== THE DATA ==
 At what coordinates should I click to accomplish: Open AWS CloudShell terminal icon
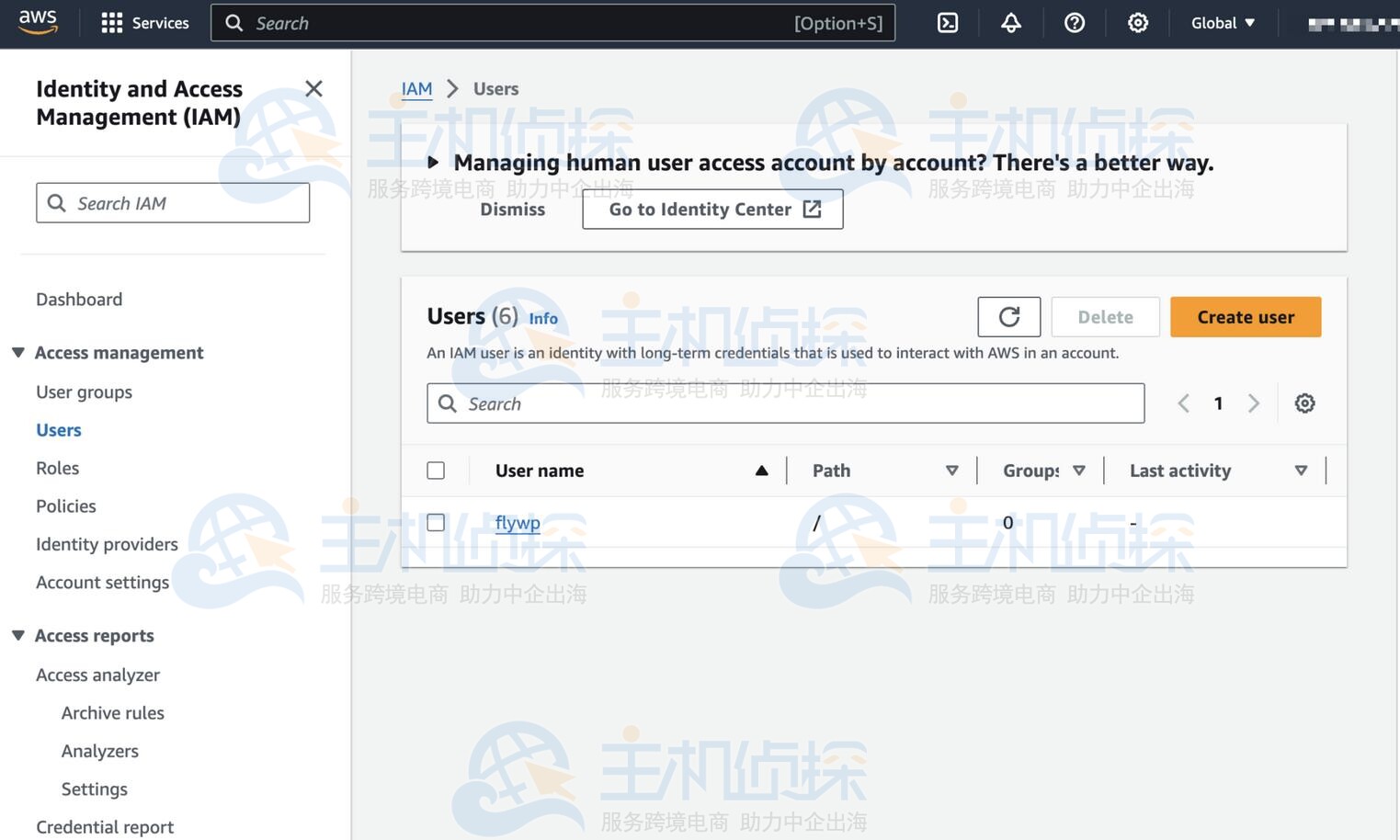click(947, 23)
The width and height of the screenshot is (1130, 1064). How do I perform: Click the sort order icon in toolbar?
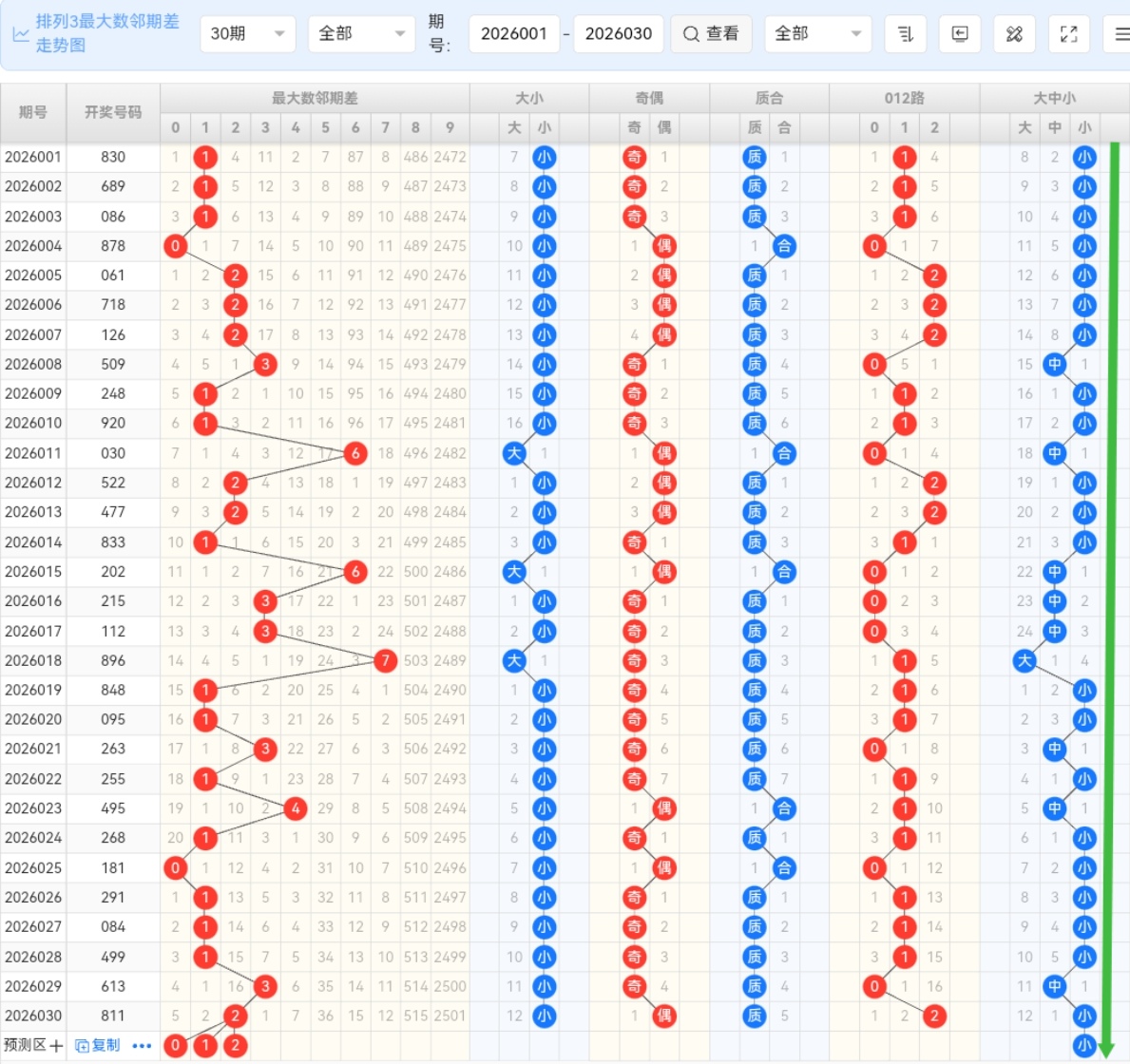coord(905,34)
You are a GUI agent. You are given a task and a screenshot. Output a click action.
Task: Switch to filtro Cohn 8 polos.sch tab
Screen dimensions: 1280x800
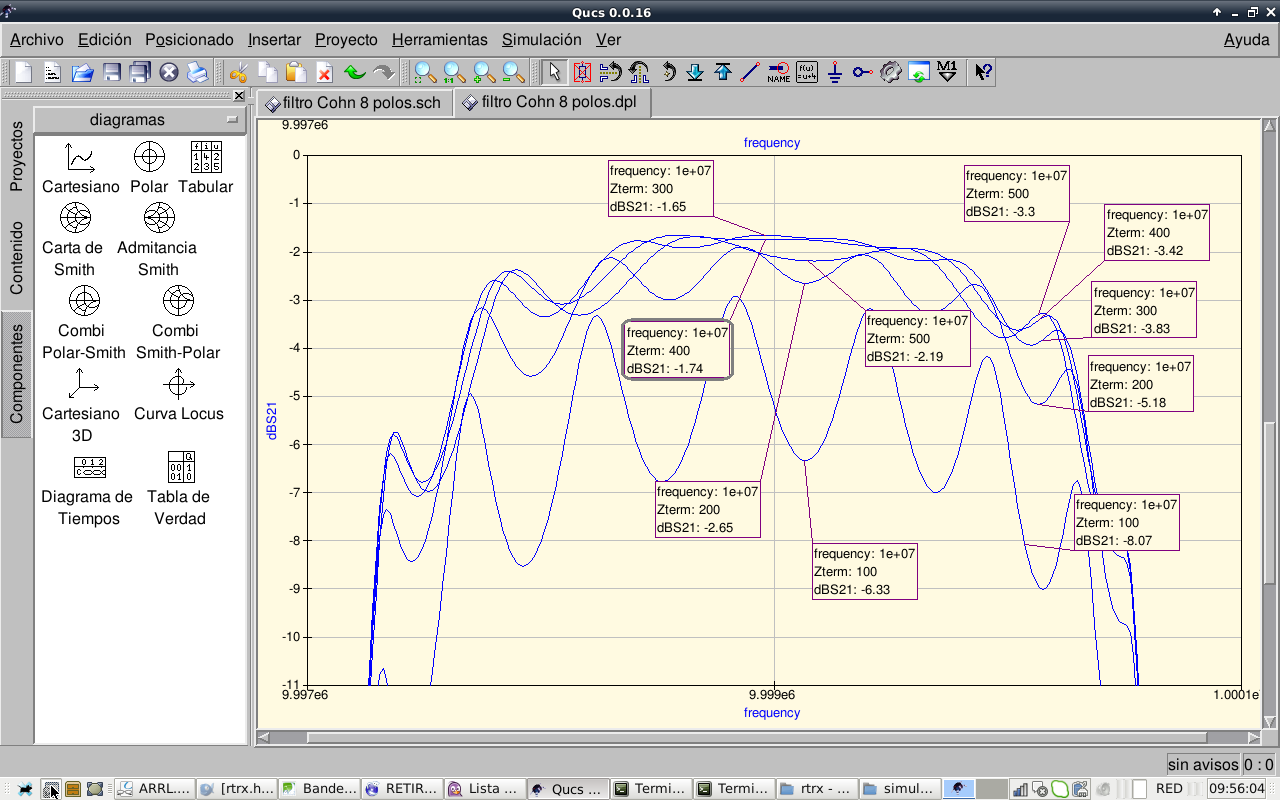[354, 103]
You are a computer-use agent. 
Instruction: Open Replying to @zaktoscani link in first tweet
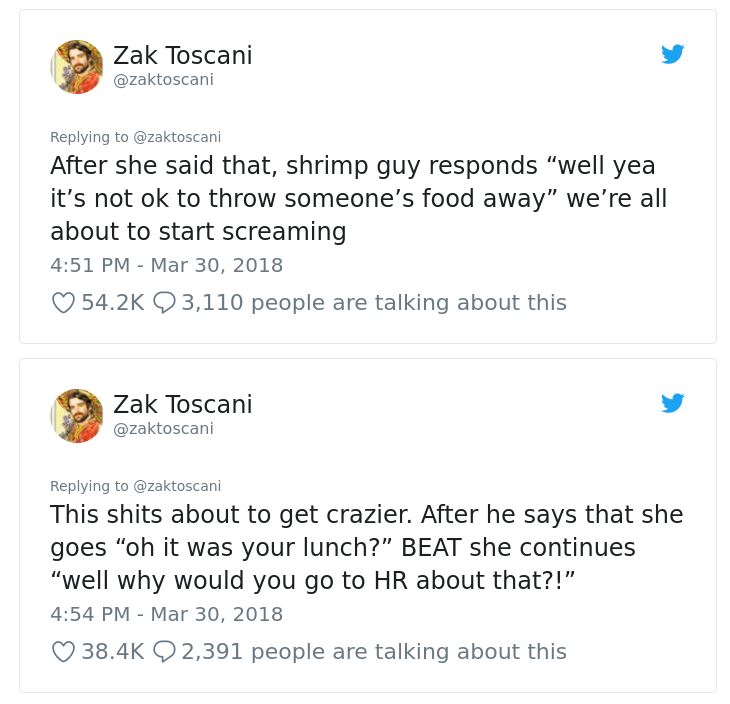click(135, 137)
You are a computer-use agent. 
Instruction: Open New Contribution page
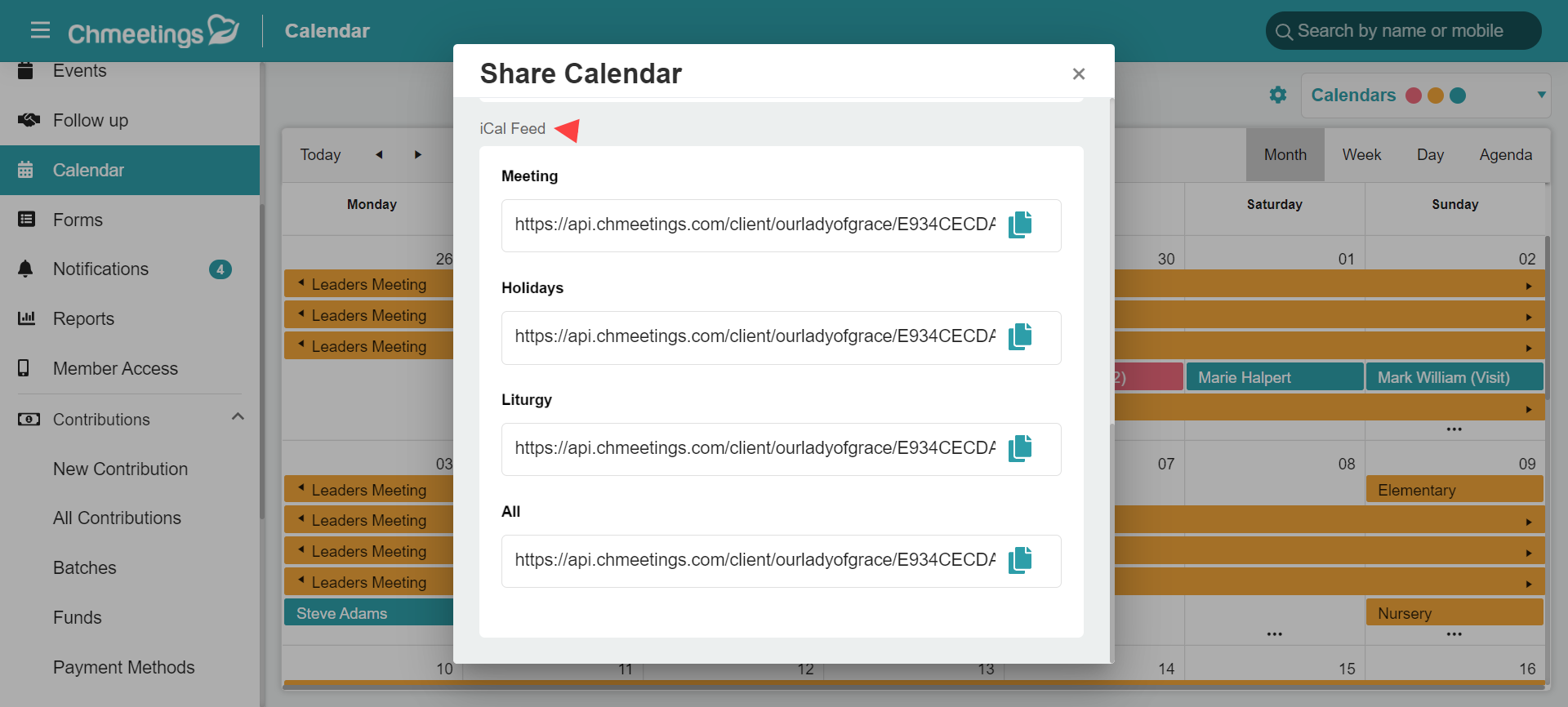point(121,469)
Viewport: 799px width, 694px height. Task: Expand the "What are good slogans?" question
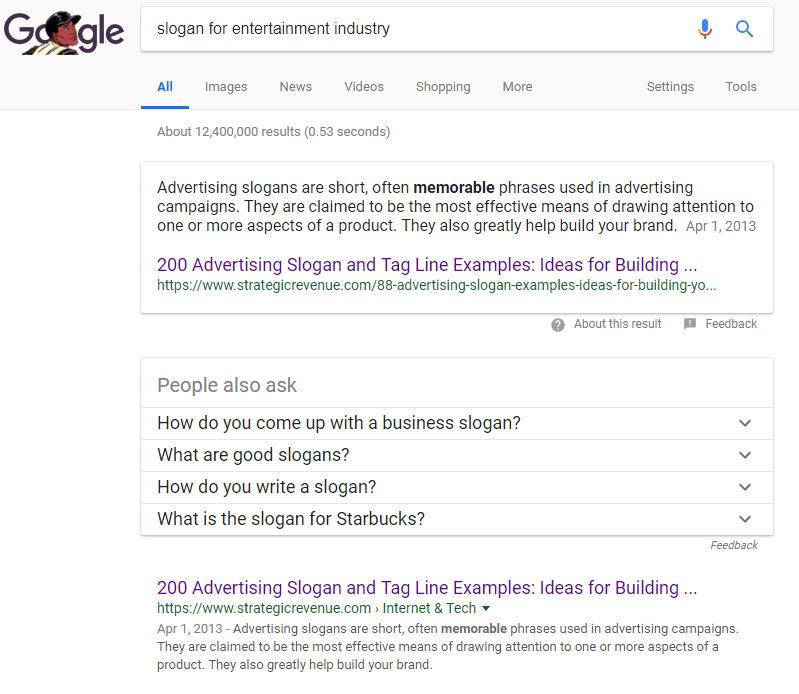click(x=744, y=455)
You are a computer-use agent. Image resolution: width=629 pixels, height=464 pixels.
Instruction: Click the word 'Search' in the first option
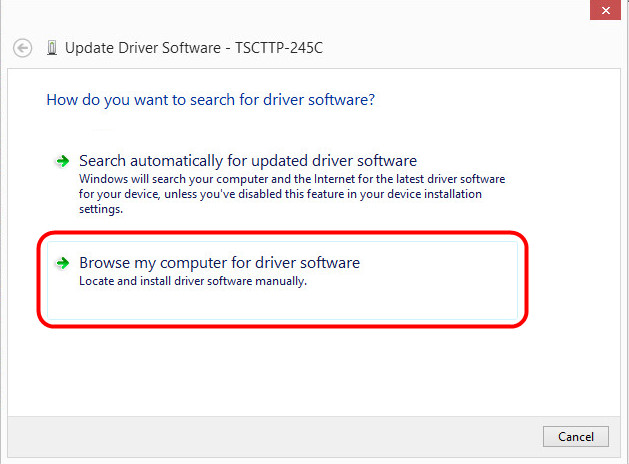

== TASK REQUIREMENTS ==
Only the lines from the one containing "Instruction: Open New Contribution page" through the end of the data above are to be output, exactly and without pictures.

== TASK SOLUTION ==
Instruction: Open New Contribution page
point(121,469)
Viewport: 799px width, 694px height. Task: Expand the "What are good slogans?" question
click(x=744, y=455)
You are a computer-use agent. Image resolution: width=629 pixels, height=464 pixels.
Instruction: Click the word 'Search' in the first option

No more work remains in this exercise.